= Beginning of Section =

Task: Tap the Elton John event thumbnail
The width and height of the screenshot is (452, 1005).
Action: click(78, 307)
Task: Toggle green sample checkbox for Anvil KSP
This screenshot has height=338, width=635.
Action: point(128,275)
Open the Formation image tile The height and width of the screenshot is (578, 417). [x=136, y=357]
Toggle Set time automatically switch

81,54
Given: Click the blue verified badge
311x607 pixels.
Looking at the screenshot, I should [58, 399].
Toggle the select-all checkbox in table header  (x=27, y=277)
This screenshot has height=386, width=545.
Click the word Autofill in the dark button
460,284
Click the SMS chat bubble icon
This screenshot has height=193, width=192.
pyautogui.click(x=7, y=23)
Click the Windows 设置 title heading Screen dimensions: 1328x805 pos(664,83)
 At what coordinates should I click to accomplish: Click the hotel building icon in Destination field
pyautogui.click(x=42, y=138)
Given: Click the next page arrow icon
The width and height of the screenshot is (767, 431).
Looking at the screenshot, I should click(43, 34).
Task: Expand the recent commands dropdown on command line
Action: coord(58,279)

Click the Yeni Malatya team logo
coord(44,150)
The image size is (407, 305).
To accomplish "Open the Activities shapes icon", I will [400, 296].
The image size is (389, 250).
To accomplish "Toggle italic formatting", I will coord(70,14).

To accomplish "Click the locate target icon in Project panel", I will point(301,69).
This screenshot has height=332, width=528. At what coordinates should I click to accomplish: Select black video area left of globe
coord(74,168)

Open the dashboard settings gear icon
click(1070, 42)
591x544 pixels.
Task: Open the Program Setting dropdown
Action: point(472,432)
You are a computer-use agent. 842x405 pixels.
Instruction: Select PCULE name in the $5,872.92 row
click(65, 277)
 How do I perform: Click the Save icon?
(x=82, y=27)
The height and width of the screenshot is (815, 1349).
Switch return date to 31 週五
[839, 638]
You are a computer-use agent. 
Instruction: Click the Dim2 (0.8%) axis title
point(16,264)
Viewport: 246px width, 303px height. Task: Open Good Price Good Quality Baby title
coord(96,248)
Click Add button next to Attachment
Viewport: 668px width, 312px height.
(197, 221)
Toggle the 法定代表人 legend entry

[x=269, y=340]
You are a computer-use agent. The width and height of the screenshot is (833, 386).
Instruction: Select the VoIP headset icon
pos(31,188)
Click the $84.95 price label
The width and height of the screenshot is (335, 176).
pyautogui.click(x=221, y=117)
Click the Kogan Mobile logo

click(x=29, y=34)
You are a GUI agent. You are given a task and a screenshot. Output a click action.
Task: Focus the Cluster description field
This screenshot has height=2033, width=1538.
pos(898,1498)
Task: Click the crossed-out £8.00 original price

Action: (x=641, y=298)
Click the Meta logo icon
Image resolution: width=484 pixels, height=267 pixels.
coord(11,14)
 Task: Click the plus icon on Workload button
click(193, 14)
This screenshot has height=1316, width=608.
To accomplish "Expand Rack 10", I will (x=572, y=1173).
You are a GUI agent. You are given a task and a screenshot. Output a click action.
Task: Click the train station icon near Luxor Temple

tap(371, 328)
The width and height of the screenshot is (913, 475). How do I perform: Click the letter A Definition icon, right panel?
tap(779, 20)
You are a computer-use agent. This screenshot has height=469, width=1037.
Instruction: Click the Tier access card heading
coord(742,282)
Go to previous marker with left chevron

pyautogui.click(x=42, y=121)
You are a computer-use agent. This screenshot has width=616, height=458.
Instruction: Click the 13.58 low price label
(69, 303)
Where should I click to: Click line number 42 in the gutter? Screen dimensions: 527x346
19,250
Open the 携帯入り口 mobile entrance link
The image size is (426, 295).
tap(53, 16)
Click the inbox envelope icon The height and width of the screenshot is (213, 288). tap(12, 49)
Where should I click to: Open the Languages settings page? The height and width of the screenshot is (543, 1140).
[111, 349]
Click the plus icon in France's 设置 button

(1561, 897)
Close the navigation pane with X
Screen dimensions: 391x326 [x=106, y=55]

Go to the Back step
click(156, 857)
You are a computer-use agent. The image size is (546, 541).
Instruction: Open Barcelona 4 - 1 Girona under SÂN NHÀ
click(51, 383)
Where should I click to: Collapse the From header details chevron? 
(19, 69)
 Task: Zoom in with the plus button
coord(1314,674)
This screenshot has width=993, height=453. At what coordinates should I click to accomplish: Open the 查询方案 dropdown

= End of Section =

* Work required *
Check each line of the data for the word "will", then state only how many lines hold it.

* Exercise solution *
4